Three years to the day since winning his first major gold at the 2014 Commonwealth Games, Adam Peaty brought up global title number 16 at Budapest’s Duna Arena on Wednesday evening.
As has become traditional now, Peaty left his rivals trailing in his wake, the winning margin in the 50m breaststroke over half a second as he touched the wall in 25.99.
Unbeaten in a major individual final since Glasgow in 2014, every time the Brit enters the pool, it is almost assumed a victory will follow.
Olympic champion Peaty expects too, and it is a mark of the high standards he now sets himself, that there was initially a flicker of annoyance on his face at missing out on a hat-trick of world records in the event this week by a mere four hundredths of a second.
That soon subsided as Peaty, who returned to the pool an hour later to help the Great Britain mixed 4x100m medley relay team to fifth, was able to look at the bigger picture.
“25.99 makes it official that I’m a 25 swimmer now so that’s good,” said Peaty, who completed the double in Budapest after winning the 100m breaststroke on Monday.
“In a final, there is obviously going to be a little bit more tension, you’re fighting for the title and not the world record.
“Unlike Rio, it’s a very different objective for me. I just wanted to go out there, get the gold.
“When I won Commonwealths, even though I was a young, skinny kid trying to take on the world, the question was whether I could win all the major titles in two years – Commonwealths, European, World and Olympics.
“I didn’t even think about world records, I just wanted those four titles within two years.
“Now I’ve done that, I’ve added an extra year now, got all my titles and world records, got 16 major golds, so over three years that is pretty good for me.

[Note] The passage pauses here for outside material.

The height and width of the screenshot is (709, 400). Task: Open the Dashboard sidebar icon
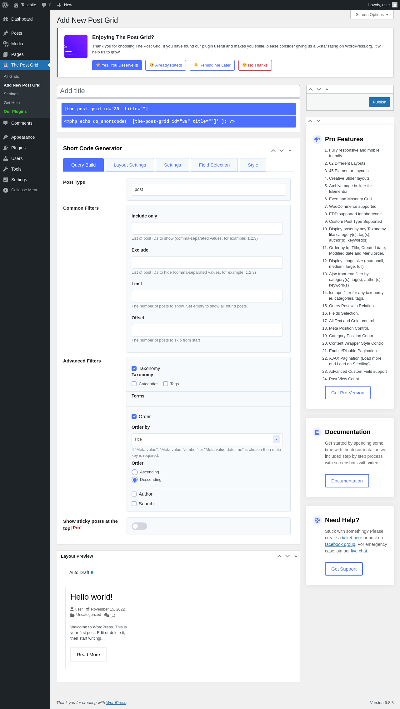[6, 19]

“I missed out on worlds by 0.04 four years ago and that one changed me forever.
“I said to myself after that race that it was never happening again and me and Mel (Marshall) worked very hard and the rest is history.” There would not be a sixth world medal for Peaty later in the evening as Great Britain were unable to defend the mixed medley relay title they won two years ago in Kazan.
With Britain boldly choosing to lead the relay with Georgia Davies – where the more common tactic is to open with two men to swim through clear water – Peaty found himself fighting the waves.
His 57.12 was still comfortably the quickest breaststroke split, while James Guy was also impressive in splitting 50.51 on the butterfly.
But Siobhan-Marie O’Connor could not hang on after going into the final leg in second, with the Brits finishing 0.31 seconds off the podium as the United States claimed gold in a world record time.
On a strong night overall there were British records for Davies, in the 50m backstroke, and Max Litchfield in the 200m individual medley, with both targeting medals in tomorrow’s final. Davies’ 27.49 was enough to beat a record that had stood since the Commonwealth Games in Glasgow in 2014, while Litchfield broke an even older record.
James Goddard’s effort dated back to the 2009 World Championships, but Litchfield took nearly half a second off that time, his 1:56.64 effort good enough for bronze in Rio last year.
He said: “I’ve not really done the 200m IM before at a senior major international before so to go and do that is fantastic.
“I don’t really know what to say to be honest. I just wanted to hit the first race hard and get in there. To get the British record as well is amazing.”
Litchfield will head into today’s final ranked third, with Davies fourth, while Duncan Scott is another medal contender in the 100m freestyle.
The world’s fastest man coming into the meet, Scott was just off his British record in the semi-finals, going 48.10, although he will likely need to take at least half a second off that to get onto the podium.